- _Goal_
Reproduce the rows below verbatim, covering the stretch from the row containing "src (70, 27)" through the last row, both ends included.

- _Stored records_
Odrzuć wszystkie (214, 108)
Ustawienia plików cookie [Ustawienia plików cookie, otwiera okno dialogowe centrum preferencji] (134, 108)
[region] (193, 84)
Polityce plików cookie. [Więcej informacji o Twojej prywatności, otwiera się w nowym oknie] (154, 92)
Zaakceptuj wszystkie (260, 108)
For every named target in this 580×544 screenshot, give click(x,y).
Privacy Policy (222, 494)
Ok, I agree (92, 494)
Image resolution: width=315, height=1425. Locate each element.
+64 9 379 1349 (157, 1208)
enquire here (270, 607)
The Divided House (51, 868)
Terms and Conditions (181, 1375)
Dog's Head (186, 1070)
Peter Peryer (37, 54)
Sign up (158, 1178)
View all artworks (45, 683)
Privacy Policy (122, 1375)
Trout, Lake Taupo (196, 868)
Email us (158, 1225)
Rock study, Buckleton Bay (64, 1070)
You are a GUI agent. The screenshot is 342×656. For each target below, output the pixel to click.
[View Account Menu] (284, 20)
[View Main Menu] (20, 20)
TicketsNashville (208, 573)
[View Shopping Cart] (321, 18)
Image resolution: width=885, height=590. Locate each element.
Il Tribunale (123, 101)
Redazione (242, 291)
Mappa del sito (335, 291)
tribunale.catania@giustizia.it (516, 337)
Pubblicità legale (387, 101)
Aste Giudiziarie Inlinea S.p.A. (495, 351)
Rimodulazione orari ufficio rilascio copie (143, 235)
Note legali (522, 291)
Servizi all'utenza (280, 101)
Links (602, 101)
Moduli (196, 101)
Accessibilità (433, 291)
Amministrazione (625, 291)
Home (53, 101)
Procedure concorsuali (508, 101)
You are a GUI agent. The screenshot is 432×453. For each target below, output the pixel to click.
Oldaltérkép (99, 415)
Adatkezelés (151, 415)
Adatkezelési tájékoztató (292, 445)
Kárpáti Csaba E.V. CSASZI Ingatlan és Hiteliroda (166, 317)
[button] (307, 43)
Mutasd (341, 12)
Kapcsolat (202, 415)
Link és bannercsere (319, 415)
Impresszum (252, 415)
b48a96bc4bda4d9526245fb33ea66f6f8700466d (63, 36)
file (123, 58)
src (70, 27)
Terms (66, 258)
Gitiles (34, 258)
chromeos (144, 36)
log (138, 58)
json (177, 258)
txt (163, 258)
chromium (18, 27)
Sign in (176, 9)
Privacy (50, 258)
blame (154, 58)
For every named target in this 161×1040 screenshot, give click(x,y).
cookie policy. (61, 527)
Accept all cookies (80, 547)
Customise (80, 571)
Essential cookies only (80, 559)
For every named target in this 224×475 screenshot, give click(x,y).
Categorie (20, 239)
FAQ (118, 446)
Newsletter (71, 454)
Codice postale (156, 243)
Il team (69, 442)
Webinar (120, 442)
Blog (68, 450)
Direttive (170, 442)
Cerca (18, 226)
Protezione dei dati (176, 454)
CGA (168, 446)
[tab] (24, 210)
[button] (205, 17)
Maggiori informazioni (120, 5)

- _Answer for the task_
src (70, 27)
Terms (66, 258)
Gitiles (34, 258)
chromeos (144, 36)
log (138, 58)
json (177, 258)
txt (163, 258)
chromium (18, 27)
Sign in (176, 9)
Privacy (50, 258)
blame (154, 58)
For every named target in this 161×1040 screenshot, give click(x,y).
cookie policy. (61, 527)
Accept all cookies (80, 547)
Customise (80, 571)
Essential cookies only (80, 559)
For every named target in this 224×475 screenshot, give click(x,y).
Categorie (20, 239)
FAQ (118, 446)
Newsletter (71, 454)
Codice postale (156, 243)
Il team (69, 442)
Webinar (120, 442)
Blog (68, 450)
Direttive (170, 442)
Cerca (18, 226)
Protezione dei dati (176, 454)
CGA (168, 446)
[tab] (24, 210)
[button] (205, 17)
Maggiori informazioni (120, 5)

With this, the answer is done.